** begin Input **

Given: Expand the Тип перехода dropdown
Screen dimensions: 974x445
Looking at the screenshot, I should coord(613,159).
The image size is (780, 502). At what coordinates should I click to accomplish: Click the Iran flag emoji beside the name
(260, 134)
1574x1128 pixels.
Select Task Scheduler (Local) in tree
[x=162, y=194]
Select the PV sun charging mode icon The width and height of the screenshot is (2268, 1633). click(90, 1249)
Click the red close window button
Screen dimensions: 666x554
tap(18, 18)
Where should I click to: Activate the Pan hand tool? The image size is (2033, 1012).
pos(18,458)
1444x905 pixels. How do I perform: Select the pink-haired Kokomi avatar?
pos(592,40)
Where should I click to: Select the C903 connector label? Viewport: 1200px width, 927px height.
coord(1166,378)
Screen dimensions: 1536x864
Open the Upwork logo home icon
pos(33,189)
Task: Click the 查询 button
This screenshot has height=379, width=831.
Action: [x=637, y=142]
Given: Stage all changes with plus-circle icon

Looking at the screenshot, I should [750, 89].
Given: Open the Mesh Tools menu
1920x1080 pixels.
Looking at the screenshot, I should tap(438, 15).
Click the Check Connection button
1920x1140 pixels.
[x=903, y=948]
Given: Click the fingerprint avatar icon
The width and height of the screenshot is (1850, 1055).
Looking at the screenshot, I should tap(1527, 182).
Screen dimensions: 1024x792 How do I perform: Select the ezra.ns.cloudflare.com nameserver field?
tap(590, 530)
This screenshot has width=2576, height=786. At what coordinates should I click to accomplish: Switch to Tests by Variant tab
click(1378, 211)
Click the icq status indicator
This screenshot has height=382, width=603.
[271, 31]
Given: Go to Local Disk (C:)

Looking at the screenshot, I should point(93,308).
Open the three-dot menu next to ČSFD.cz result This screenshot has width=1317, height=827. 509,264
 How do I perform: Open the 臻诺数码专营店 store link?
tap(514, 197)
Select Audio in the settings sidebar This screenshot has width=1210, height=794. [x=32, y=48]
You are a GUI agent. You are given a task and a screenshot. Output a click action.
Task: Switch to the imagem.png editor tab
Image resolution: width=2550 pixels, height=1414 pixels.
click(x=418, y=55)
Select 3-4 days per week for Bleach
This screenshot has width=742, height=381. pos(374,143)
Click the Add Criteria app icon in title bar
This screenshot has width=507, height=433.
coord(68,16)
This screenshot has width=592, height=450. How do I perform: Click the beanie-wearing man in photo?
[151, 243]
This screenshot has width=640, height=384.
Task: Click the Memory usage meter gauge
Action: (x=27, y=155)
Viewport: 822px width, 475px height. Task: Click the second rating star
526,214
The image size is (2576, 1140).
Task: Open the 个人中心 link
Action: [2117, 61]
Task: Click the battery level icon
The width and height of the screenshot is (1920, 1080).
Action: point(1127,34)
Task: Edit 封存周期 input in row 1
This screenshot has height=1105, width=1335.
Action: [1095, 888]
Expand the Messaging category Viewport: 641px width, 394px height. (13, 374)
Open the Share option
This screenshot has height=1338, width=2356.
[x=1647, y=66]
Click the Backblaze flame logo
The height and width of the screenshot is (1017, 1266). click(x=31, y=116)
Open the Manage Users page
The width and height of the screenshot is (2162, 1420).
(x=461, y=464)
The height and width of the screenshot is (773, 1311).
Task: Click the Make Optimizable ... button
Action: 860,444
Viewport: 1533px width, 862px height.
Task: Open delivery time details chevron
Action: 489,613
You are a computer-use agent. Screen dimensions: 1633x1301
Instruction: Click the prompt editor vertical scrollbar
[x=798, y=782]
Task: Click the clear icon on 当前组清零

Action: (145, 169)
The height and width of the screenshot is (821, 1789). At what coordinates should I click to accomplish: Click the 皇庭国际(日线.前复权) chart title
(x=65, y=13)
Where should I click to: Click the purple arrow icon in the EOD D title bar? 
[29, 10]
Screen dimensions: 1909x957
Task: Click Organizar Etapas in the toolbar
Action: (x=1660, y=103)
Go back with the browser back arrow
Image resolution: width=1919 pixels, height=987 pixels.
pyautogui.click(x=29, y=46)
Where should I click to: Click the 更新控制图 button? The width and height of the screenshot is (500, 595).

** end Input **

#### Goal of the exercise:
Render the part below that opens with the line containing "Screen dimensions: 1024x792" and closes with the line containing "click(1378, 211)" as a two-column CSV with the headers item_text and answer, one row per item. Put each field in double quotes and turn any line breaks into spaces.

#### The answer:
item_text,answer
"Screen dimensions: 1024x792 How do I perform: Select the ezra.ns.cloudflare.com nameserver field?","tap(590, 530)"
"This screenshot has width=2576, height=786. At what coordinates should I click to accomplish: Switch to Tests by Variant tab","click(1378, 211)"